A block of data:
----------------

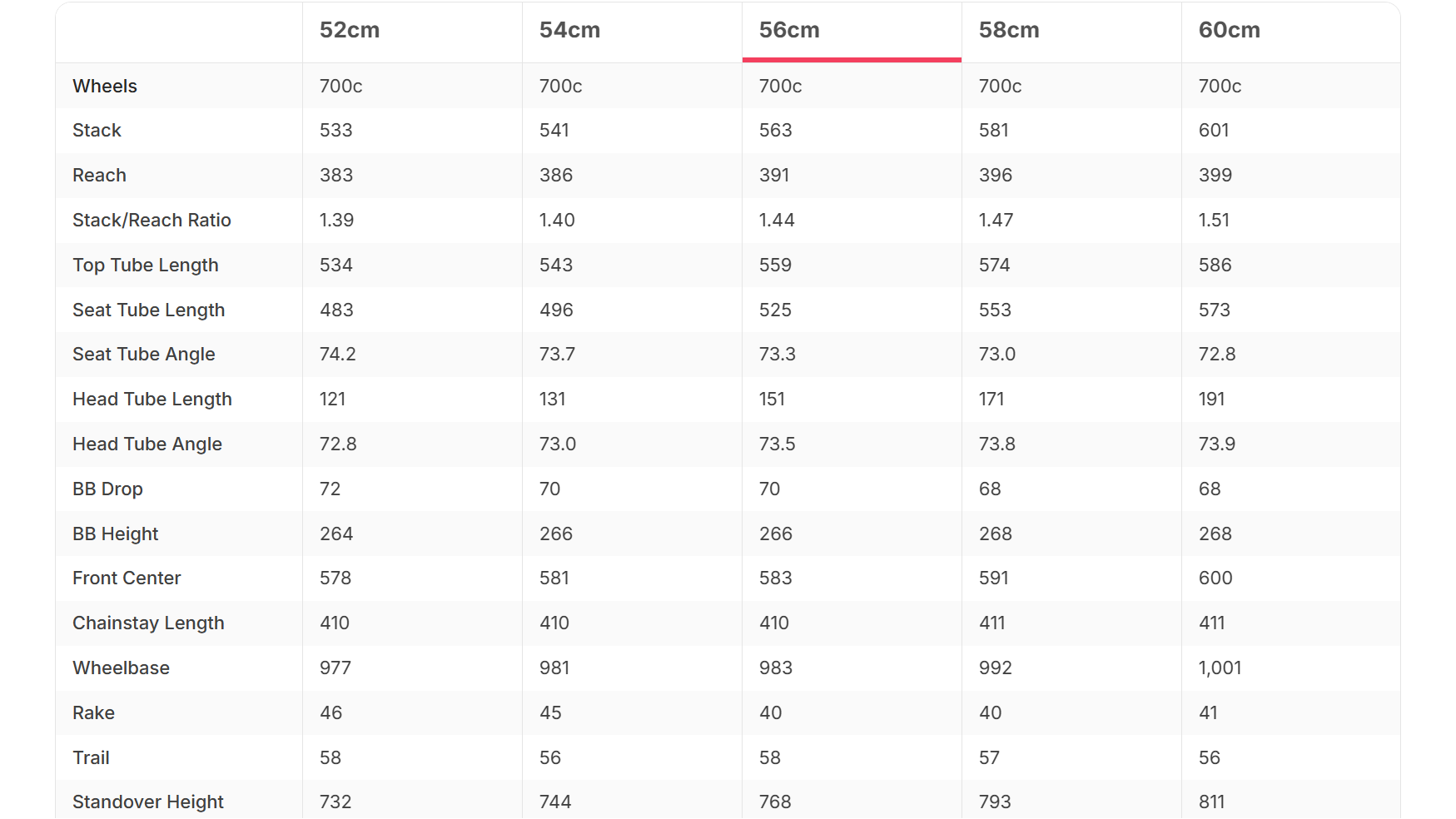Click the 744 standover value for 54cm
1456x819 pixels.
pyautogui.click(x=555, y=802)
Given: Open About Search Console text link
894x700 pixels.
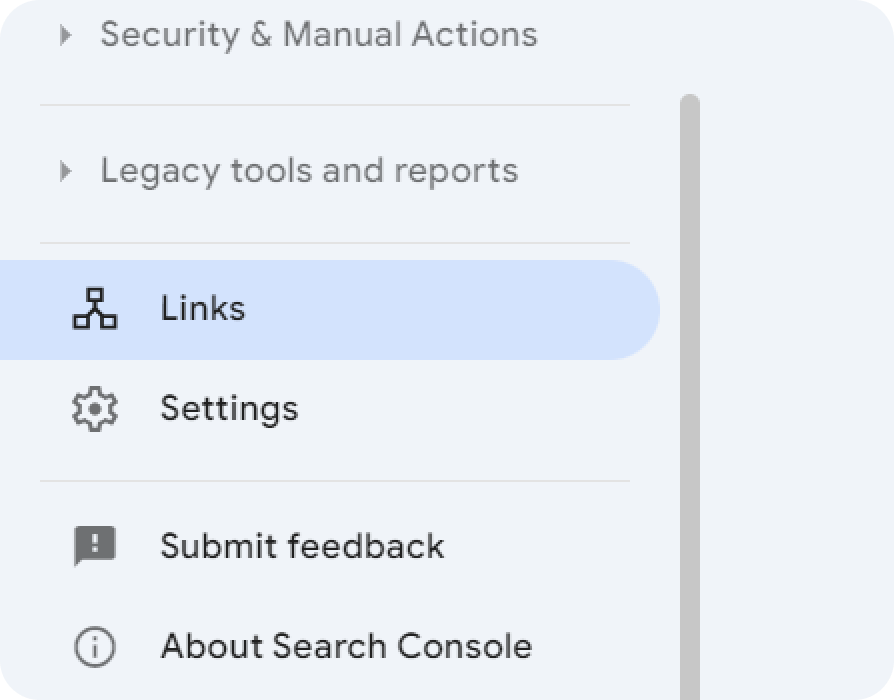Looking at the screenshot, I should tap(346, 646).
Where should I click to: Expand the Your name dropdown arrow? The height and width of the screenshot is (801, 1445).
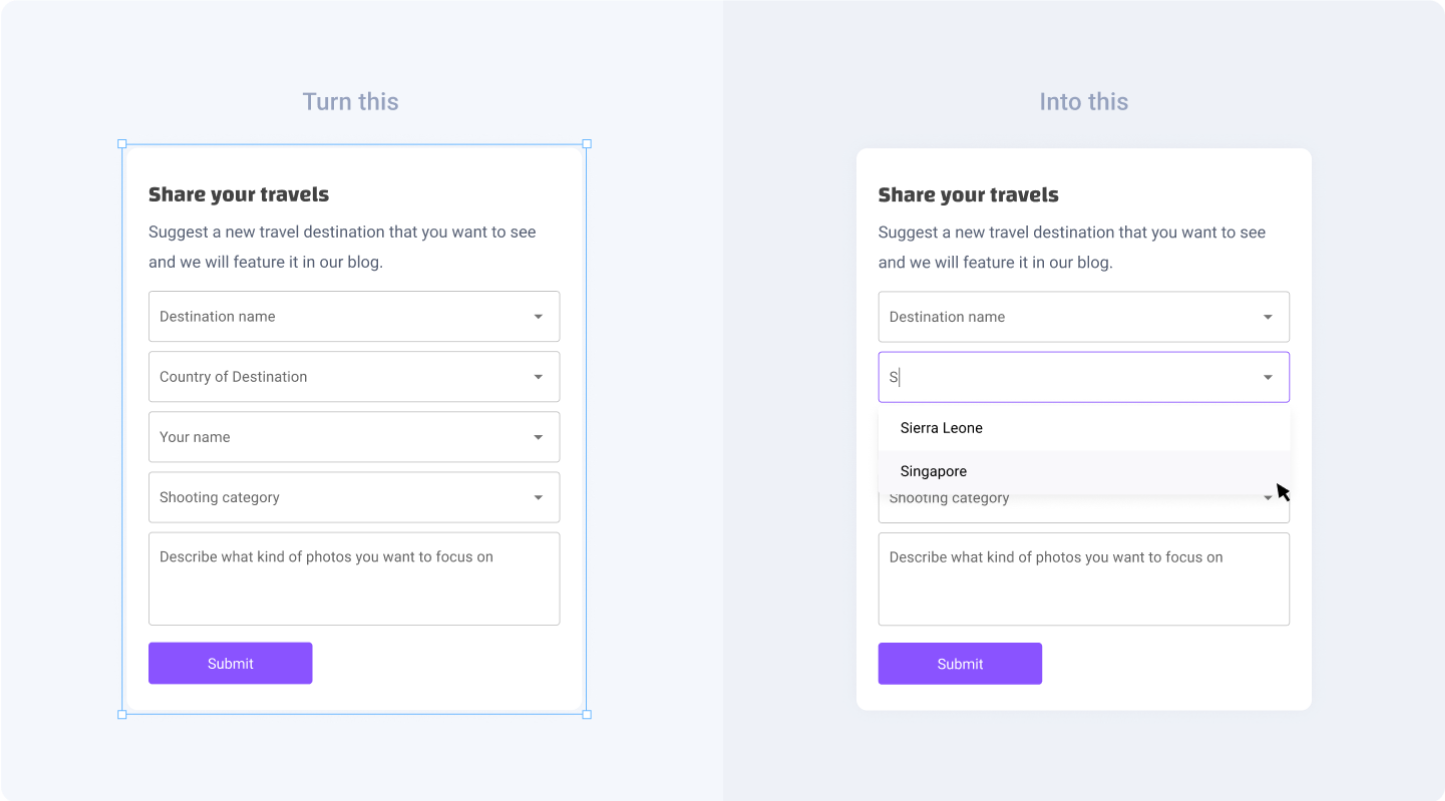coord(538,437)
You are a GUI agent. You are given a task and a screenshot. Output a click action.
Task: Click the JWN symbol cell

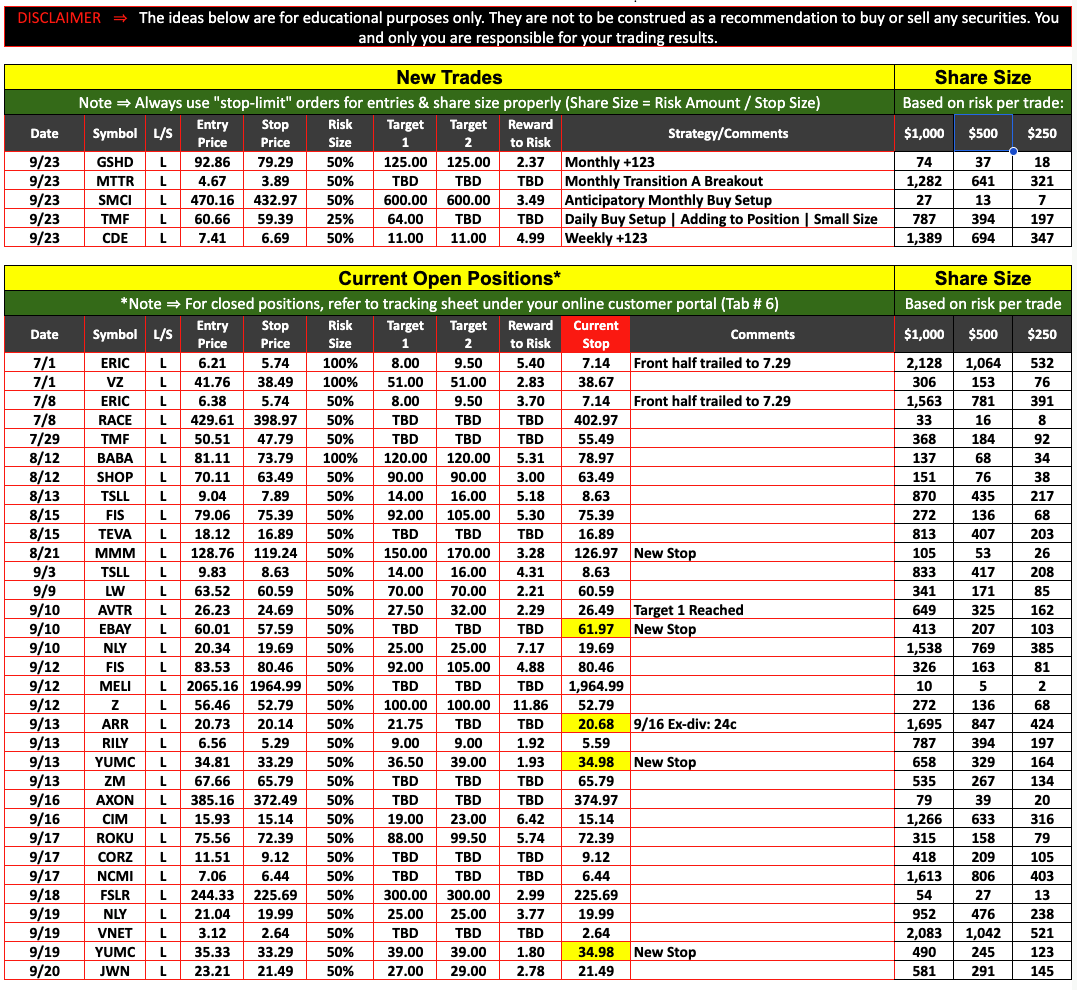point(115,971)
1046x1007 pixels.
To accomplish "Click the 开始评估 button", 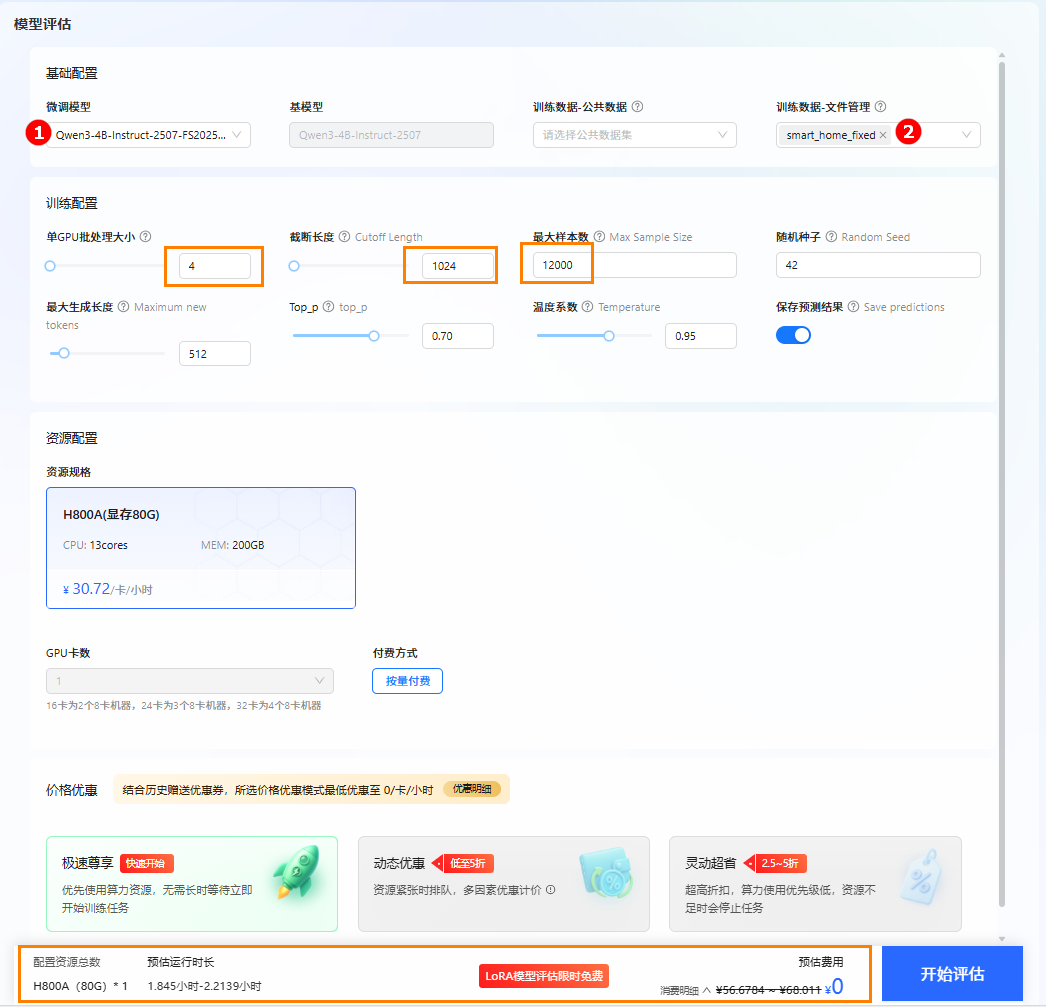I will pyautogui.click(x=952, y=974).
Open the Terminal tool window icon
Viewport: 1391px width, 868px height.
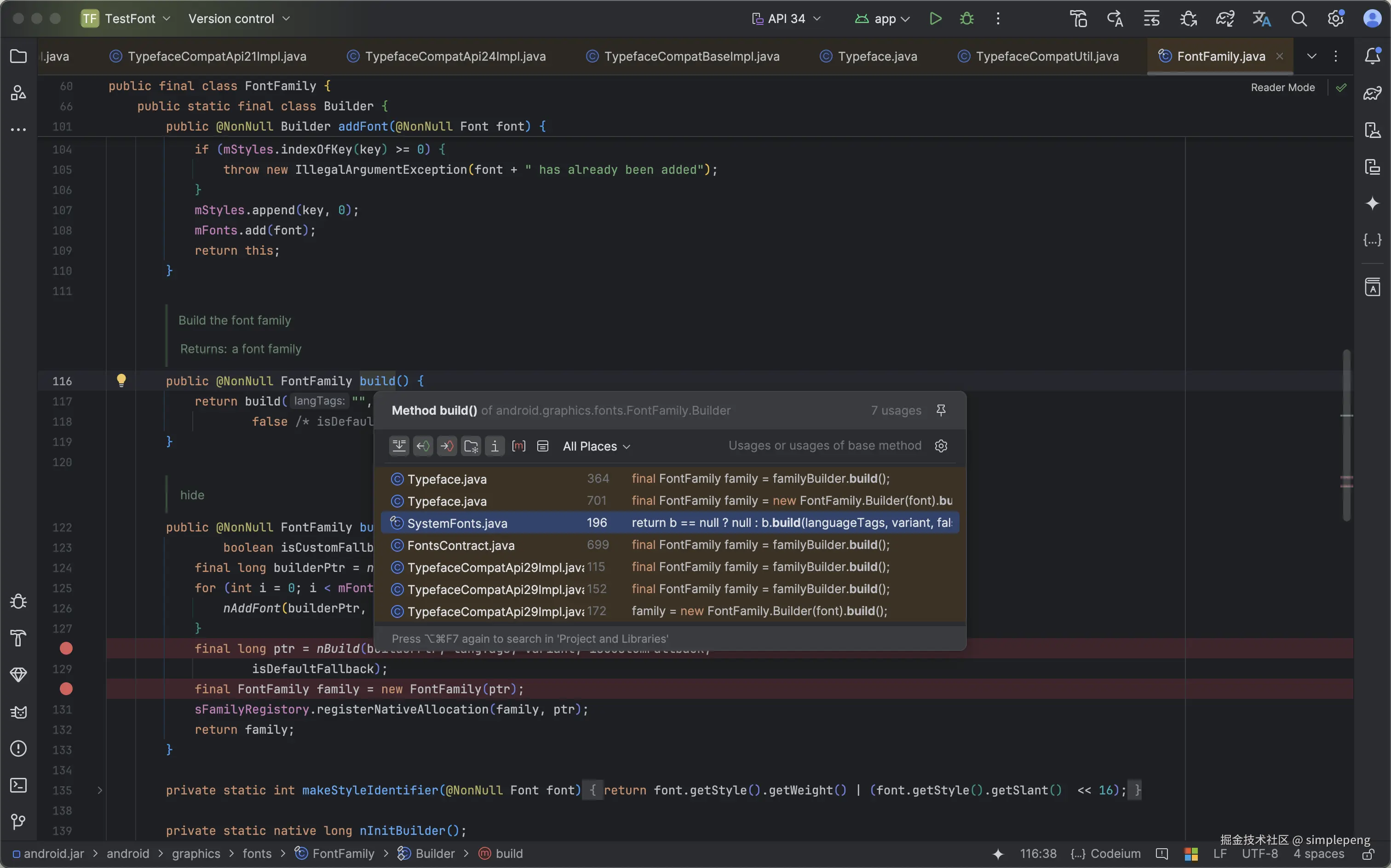18,785
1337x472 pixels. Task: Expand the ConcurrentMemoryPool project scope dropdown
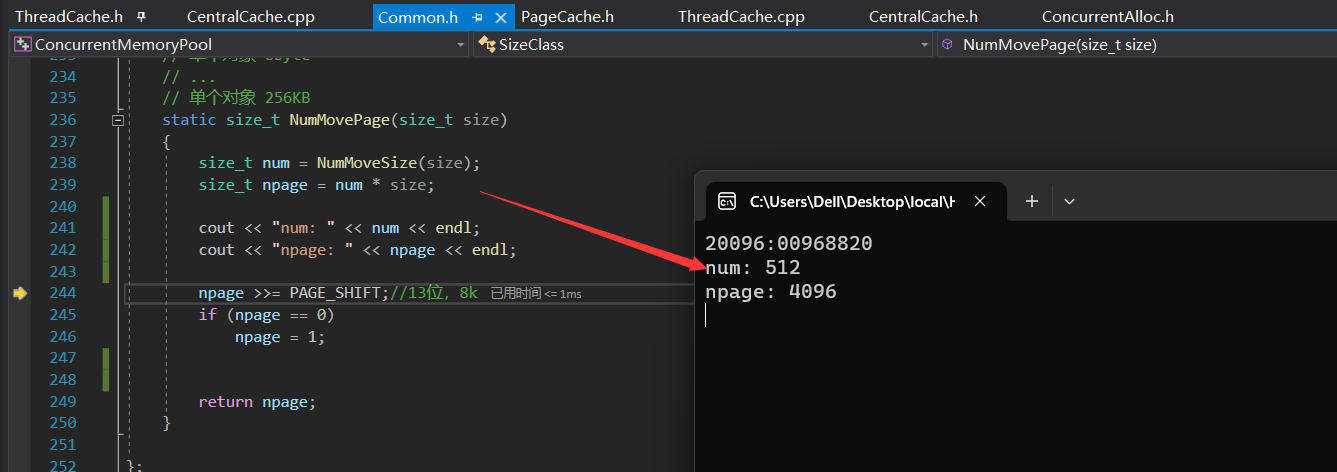[461, 44]
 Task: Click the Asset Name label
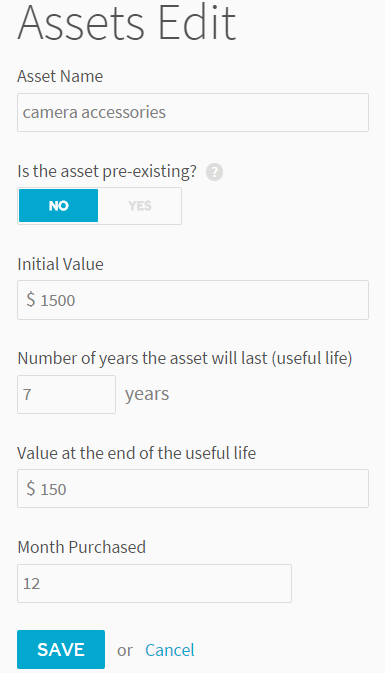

----------------

Write out the lines from the start of the block through the line holding "coord(538,437)", inclusive, but swap "dropdown arrow" for "menu arrow" and keep everything else the same. Leave out the pictures.

Click the 744 standover value for 54cm
1456x819 pixels.
pyautogui.click(x=555, y=802)
Given: Open About Search Console text link
894x700 pixels.
Looking at the screenshot, I should tap(346, 646).
Where should I click to: Expand the Your name menu arrow? The height and width of the screenshot is (801, 1445).
coord(538,437)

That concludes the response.